The history of JET

  • 1975
    Proposals for the JET machine are completed
  • 1977
    Culham in Oxfordshire is chosen as the host site for JET
  • 1983
    JET is turned on achieving its first plasma
  • 1984
    JET is officially opened by Her Majesty The Queen
  • 1991
    JET performs the world’s first deuterium-tritium experiment – the fuel mix that will be used in the first commercial fusion power plants
  • 1997
    JET achieves a world record of 22.5 megajoules of fusion energy and 16 megawatts of fusion power in the first dedicated deuterium-tritium run of experiments. This proves large amounts of power can be produced from fusion
  • 2021
    Completes a second full-power run of experiments using deuterium and tritium
  • 2022
    JET's 100,000th pulse is completed
  • 2022
    New record-breaking JET results are announced. The machine achieves 58 megajoules of sustained fusion energy

The Joint European Torus (JET) is the largest and most powerful tokamak in the world. Weighing 2,800 tonnes, the same as 14 blue whales, JET is operated by UKAEA in Oxfordshire, with experiments run by researchers from the EUROfusion consortium – 4,800 experts, students and staff from across Europe, co-funded by the European Commission.


JET is the only tokamak – a machine which confines a plasma using magnetic fields – in the world running experiments using deuterium and tritium, isotopes of hydrogen. It has been key to the development of its successor ITER, a larger and more advanced version of JET. ITER is based in France and is one of the biggest collaborative science projects in history, involving 35 nations.


ITER, which is expected to come into operation in the mid-2020s, plans to operate under conditions similar to those used by JET and will continue working towards demonstrating the scientific and technological feasibility of fusion energy.

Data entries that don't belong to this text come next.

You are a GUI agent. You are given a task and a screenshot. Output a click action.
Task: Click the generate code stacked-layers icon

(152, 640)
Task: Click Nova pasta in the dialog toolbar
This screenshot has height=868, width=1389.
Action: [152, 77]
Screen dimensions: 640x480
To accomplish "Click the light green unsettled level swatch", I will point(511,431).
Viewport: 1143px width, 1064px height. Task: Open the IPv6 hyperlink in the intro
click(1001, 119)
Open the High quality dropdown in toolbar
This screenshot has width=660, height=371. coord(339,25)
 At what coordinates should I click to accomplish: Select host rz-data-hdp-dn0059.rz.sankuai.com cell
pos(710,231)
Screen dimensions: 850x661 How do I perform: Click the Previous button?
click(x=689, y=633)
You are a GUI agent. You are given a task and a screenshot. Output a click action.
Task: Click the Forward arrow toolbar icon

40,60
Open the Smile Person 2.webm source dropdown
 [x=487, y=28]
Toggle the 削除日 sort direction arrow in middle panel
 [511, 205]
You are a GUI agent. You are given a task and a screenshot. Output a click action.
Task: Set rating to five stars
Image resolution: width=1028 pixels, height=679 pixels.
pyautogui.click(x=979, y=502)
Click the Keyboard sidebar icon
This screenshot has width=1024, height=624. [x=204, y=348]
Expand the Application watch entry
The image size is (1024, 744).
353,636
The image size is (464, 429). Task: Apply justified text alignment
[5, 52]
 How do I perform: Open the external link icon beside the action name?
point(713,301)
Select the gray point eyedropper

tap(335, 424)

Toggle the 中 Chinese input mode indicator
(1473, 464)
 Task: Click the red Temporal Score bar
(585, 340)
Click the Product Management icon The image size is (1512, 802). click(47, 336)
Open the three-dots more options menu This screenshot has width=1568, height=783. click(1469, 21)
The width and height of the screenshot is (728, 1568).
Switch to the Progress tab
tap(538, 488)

Fusion energy is crucial in addressing climate change as a safe, sustainable and green energy supply. The fusion process brings together atoms of light elements, like hydrogen, at high temperatures to form helium and release tremendous amounts of energy as heat.


Fusion, the process that powers the sun and stars, promises a near-limitless green electricity source for the long term but is one of the biggest scientific and engineering challenges of them all.